Quinoa Flatbreads


Meal prep doesn't have to be a whole menu to stock your freezer every week, instead try repurposing two things. This week I made these wraps that I'm going to use different ways: egg wraps, crackers, pizzas, meat pizzas, tacos, etc. Get creative and your week only revolves around this 5 minute recipe. Here are some ideas to always have a stock up in your fridge that are easy to create meals in less than 5 minutes and are handy options when you don't have time to CUT, CLEAN, or wash.

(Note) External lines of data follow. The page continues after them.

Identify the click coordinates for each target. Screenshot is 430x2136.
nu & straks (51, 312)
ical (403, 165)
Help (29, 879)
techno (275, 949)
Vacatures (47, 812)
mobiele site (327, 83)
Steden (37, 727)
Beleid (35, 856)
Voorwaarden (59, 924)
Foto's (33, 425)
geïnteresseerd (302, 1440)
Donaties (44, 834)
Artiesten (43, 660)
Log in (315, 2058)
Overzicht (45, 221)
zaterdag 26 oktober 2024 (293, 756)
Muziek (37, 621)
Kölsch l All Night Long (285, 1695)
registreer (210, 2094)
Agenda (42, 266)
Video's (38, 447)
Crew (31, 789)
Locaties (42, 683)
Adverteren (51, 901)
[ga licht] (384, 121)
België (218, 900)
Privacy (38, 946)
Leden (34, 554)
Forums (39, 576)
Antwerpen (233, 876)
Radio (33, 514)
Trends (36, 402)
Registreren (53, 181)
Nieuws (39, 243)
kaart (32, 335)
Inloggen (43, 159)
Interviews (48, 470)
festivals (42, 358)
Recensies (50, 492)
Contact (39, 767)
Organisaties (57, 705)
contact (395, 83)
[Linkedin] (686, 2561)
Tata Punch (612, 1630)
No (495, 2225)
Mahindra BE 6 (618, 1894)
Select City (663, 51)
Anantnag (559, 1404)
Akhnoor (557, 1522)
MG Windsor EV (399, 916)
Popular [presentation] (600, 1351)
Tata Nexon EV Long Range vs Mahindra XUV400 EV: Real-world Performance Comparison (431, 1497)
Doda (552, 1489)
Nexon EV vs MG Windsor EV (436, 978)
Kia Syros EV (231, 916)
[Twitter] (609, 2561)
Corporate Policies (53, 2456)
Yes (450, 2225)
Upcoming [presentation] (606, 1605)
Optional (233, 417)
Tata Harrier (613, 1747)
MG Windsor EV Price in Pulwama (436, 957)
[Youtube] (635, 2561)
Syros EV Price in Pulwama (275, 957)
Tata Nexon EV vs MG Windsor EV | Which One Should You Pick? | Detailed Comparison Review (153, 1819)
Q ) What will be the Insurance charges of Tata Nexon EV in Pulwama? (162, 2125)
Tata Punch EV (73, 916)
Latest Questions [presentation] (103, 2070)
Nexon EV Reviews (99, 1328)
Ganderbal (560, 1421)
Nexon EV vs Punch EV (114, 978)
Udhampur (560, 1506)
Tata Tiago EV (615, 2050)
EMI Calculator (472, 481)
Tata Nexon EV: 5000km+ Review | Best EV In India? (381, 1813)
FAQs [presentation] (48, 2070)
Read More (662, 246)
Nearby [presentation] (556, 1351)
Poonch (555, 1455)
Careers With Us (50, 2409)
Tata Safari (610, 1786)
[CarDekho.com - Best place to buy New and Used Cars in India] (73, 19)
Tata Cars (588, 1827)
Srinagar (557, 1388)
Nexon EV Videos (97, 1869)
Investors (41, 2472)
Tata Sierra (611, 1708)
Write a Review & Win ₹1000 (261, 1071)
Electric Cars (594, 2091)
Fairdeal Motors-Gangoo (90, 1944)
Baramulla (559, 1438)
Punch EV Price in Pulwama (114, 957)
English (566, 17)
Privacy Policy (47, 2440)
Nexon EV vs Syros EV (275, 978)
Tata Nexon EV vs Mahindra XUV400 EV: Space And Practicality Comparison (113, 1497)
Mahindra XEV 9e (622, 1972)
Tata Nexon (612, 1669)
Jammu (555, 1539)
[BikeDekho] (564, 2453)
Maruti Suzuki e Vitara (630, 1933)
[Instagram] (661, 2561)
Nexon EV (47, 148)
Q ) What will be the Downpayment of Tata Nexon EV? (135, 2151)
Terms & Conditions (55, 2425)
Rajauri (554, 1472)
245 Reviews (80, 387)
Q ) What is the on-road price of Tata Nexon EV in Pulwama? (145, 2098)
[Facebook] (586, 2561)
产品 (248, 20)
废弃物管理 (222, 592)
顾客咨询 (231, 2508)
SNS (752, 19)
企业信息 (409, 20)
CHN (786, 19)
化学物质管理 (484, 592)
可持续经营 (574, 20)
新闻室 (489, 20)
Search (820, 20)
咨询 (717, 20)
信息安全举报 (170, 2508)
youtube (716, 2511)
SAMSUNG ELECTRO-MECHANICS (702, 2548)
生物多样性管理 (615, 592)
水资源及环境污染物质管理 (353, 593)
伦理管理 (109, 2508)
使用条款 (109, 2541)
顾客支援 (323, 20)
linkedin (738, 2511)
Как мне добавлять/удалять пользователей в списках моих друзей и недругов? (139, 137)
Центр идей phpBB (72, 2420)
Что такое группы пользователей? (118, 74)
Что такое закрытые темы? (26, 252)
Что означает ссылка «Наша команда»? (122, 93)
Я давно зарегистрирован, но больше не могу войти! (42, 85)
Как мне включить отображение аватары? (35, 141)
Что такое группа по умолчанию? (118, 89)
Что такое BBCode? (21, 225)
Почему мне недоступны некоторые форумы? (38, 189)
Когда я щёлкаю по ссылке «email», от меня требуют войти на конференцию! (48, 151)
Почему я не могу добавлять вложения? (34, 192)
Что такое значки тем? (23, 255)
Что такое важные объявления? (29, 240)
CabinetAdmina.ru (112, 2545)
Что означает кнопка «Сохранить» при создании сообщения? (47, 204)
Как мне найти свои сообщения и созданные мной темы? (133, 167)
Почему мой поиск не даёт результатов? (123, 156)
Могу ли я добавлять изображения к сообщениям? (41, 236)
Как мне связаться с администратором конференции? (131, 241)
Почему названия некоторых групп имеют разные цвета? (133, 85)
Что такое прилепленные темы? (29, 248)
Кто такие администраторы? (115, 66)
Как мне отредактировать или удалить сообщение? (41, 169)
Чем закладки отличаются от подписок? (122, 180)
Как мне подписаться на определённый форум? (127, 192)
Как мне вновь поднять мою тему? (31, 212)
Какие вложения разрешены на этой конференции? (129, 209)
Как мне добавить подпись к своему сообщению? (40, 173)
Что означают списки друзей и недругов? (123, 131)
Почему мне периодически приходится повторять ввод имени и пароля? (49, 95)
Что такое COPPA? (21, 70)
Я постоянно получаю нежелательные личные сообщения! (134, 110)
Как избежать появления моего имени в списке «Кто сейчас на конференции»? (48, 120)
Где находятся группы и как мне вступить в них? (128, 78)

Check below options for vegetables, fruits, proteins, and fridge items.

Vegetables:

Precut greens: spinach, arugula, romaine, kale

Baby carrots/ shredded cabbage/ coleslaw/ peeled beets/ spiralized zucchini and carrots/ cucumbers/ frozen broccoli/ cherry tomatoes

Condiments: olives, pickled vegetables

Fruits:

Oranges, grapefruits, grapes, cherries, apples

Proteins:

Edamame packets, marinated tofu, cooked lentils and chickpeas in freezer section. Pre-grilled chicken from the butcher, greek yogurt, tuna in a can, boiled eggs.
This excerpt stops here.